Yapılan açıklamada, çağrı metnini okuyan Şair Şükrü Erbaş, insanlığın acı çekerek öğrendiği temel hayat bilgisinin barış ve saygı içinde yaşamak olduğunu söyledi. Şair Şükrü Erbaş, barışı "annemizin yüzü gibi, masal gibi, ekmek gibi, söylediğimiz şarkı gibi" ifadeleriyle tanımlayarak başladığı metinde, insanlık tarihinin savaştan sonra hep yaşama döndüğünü vurguladı. Erbaş, binlerce yıllık acı deneyimin, insanları nihayetinde barışın, şiddetten ve ölümden daha yüce olduğu gerçeğine getirdiğini belirterek, “İnsanlar binlerce nedenle kavga etmişler, acılar çekmişlerdir. Sonunda yaşamak ağır basmıştır. Birbirlerine inanmanın, sevmenin, birbirlerinin varlığıyla yücelmenin, saygı ve barış içinde yaşamanın insanı iyileştiren bir varoluş hali olduğunu görmüşlerdir. Ölüme değil de yaşama hizmet eden her şeyin, iyi bir hayatın temeli ve çatısı olduğunu anlamıştır insan. İnsan soyunun binlerce yıl acı çekerek öğrendiği büyük hayat bilgisi budur” dedi. Uzun süren çatışmalı dönemin, ülkeyi de tam bu noktaya getirdiğini söyleyen Erbaş, acının bütün taraflarının, adil, eşit ve özgür bir dünyada yaşamayı ülkenin kaderi kılmak istediğini ifade etti.
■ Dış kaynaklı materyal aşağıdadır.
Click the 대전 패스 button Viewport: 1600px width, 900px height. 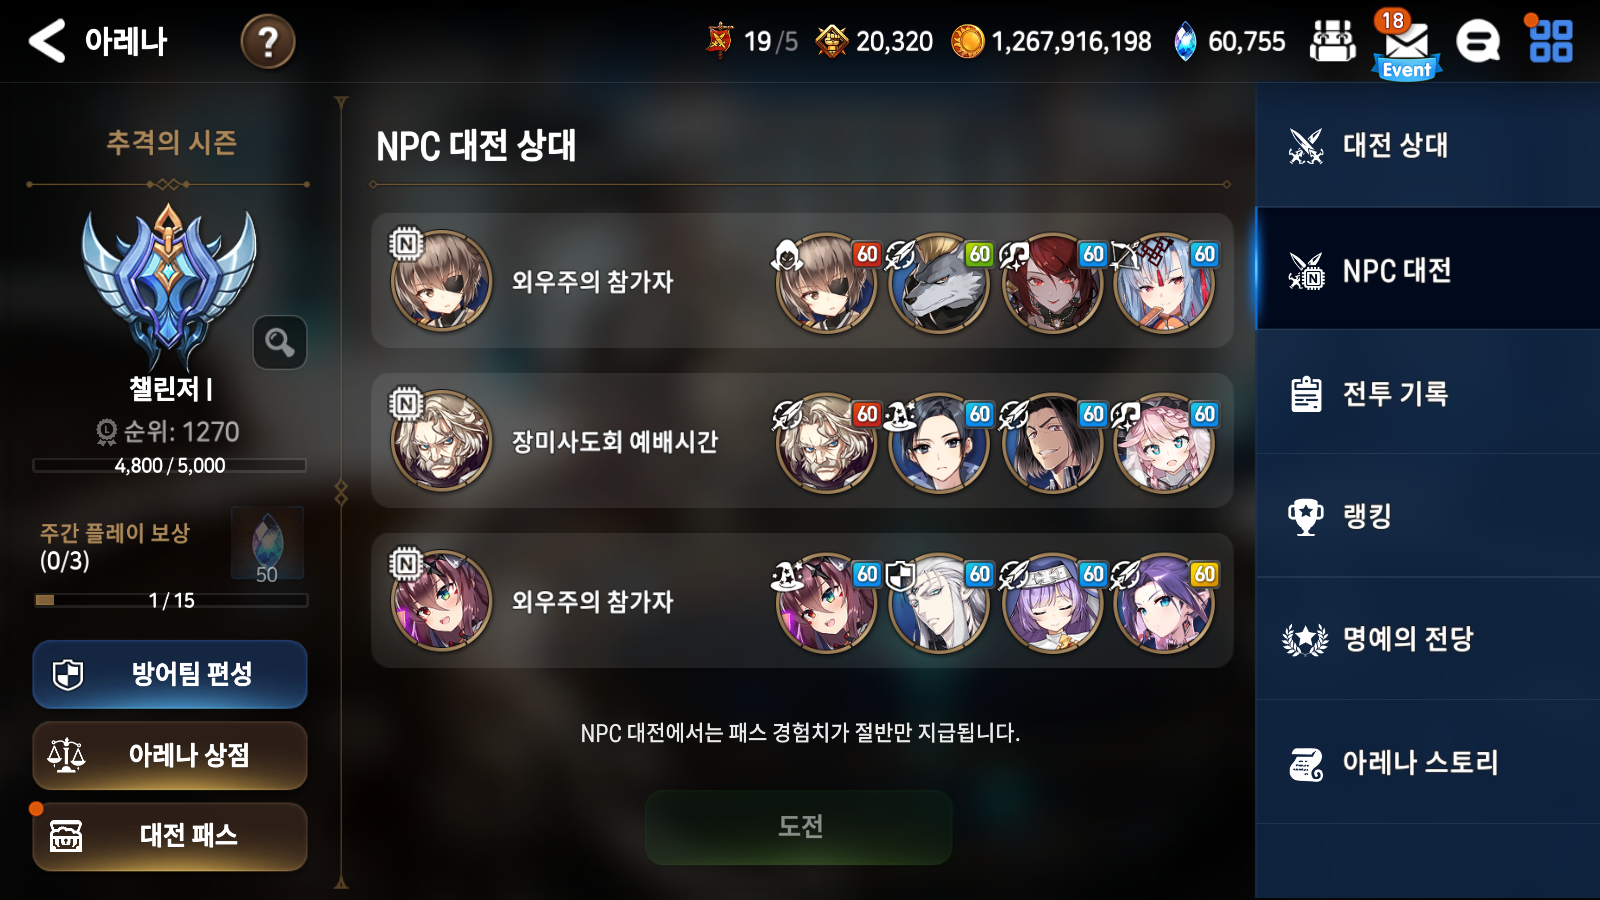point(170,836)
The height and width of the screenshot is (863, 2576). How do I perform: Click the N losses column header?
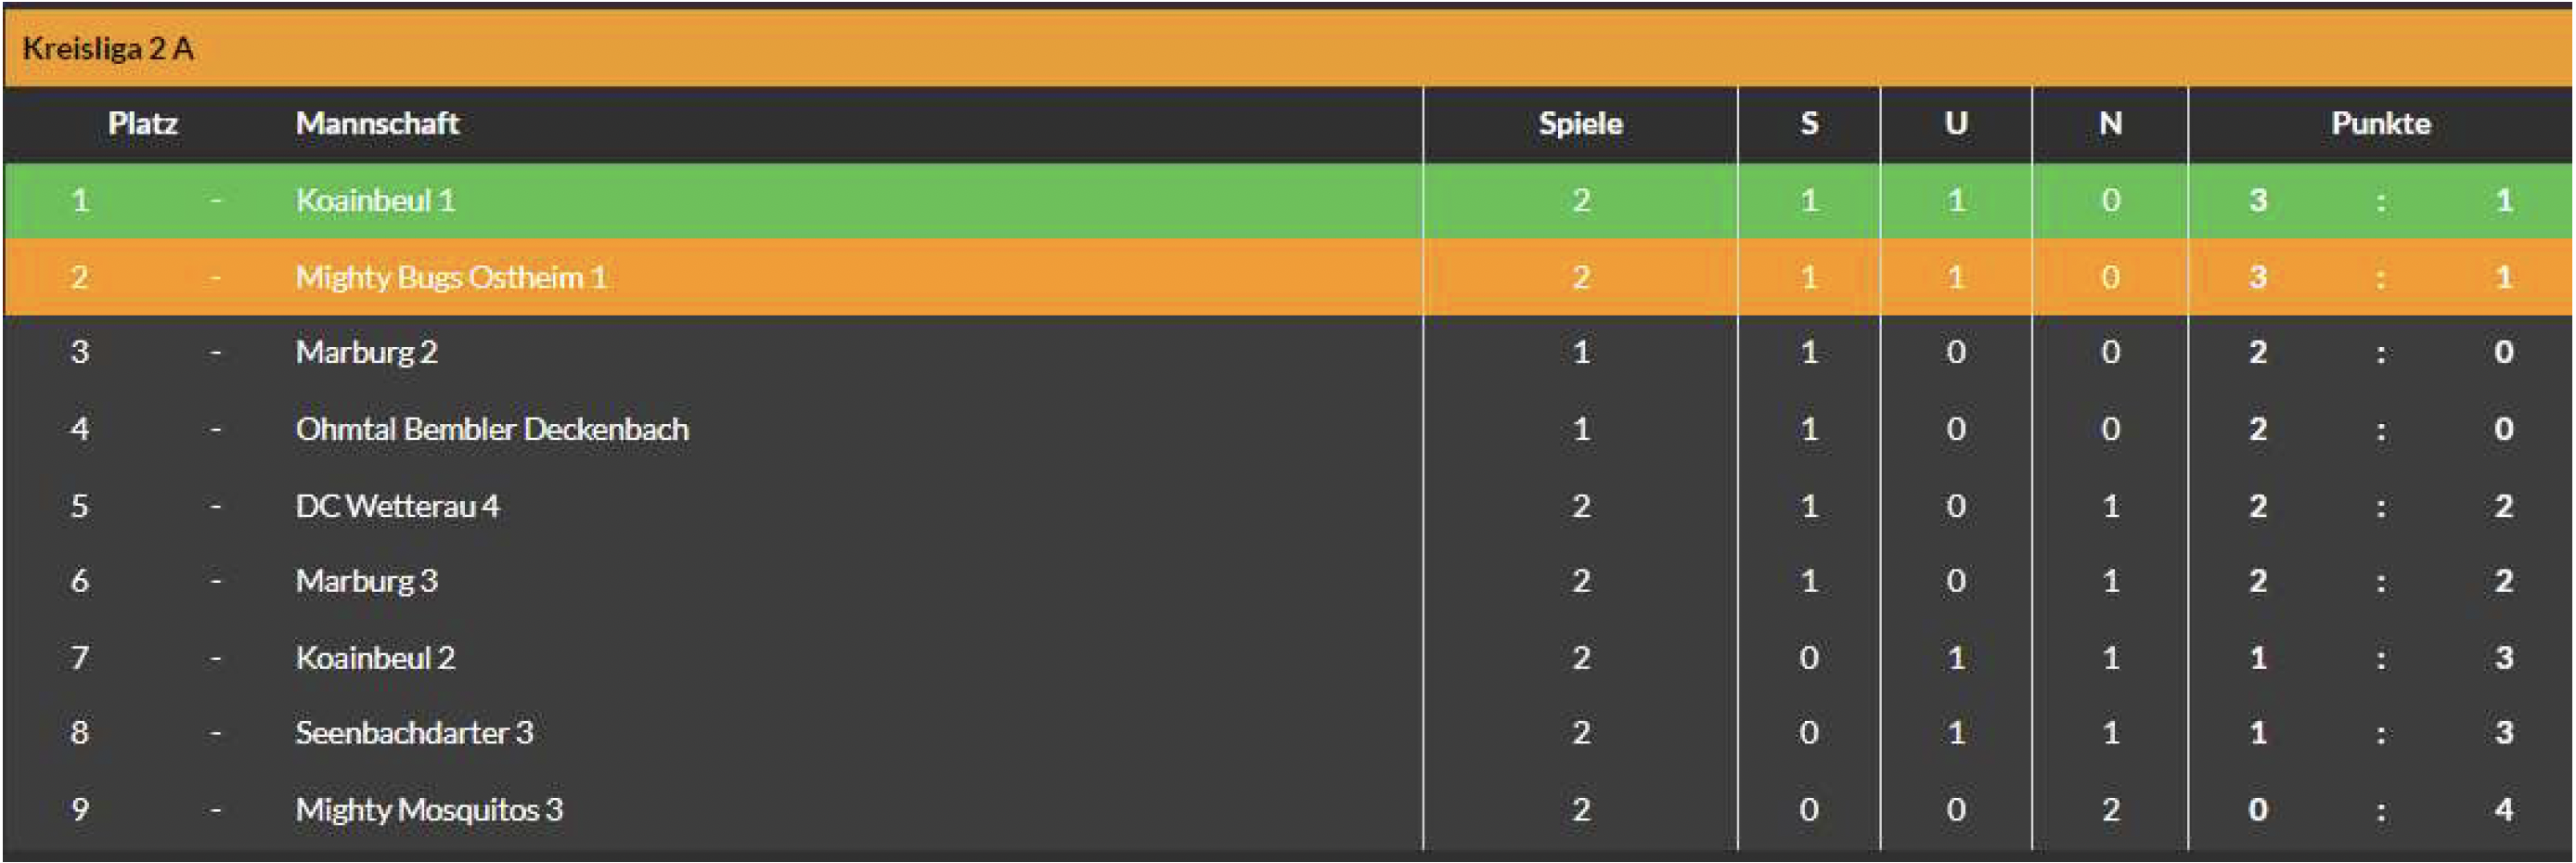pyautogui.click(x=2110, y=124)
Barışın en derininde yatan çığlık

Barış sürecine yönelik farklı adlandırmaların (demokratik toplum süreci, milli dayanışma süreci gibi) ortak bir çığlığa hizmet ettiğini vurgulayan Erbaş, metni okurken en çarpıcı talepleri dile getirdi. Erbaş: "Bu çığlığın en derininde yatan şudur: 'Bizler, ölerek değil yaşayarak çoğalmak istiyoruz.' Artık ölülerimizin ışıksız gözlerinden değil güneşli pencerelerden bakmak istiyoruz dünyaya. Çocuklarımızın evlerdeki boşluğu mezar taşlarından büyük... Hapishanelerinizde bizim çocuklarımız var ama onlar sizin boynunuzda asılı gerçekte. Hiçbir sevgi tutsaklıkta yeşermez. Türkülerimize nefreti karıştırmak istemiyoruz. Biz de geleceğe onurla bakmak istiyoruz” dedi. Şair Şükrü Erbaş, çağrının felsefi dayanağını ise herkesin ortaklaşa inanması gereken dört temel değerle açıkladı. Erbaş, "Dünya, dört altın direk üstünde yükselir: Emek. Adalet. Özgürlük. Barış. Bunlardan birisi yoksa diğer üçü de yoktur. Bunun için barış diyoruz” diye konuştu. Siyasetin, hukukun, akademinin ve bütün toplumsal yapıların bu sürece katkısını göz ardı etmeden, bütün bir kamuoyuna bu gelecek çağrısını yapmakla kendilerini yükümlü saydıklarını belirten Erbaş, bu yükümlülüğün toplumun tamamı tarafından paylaşılması dileğini iletti.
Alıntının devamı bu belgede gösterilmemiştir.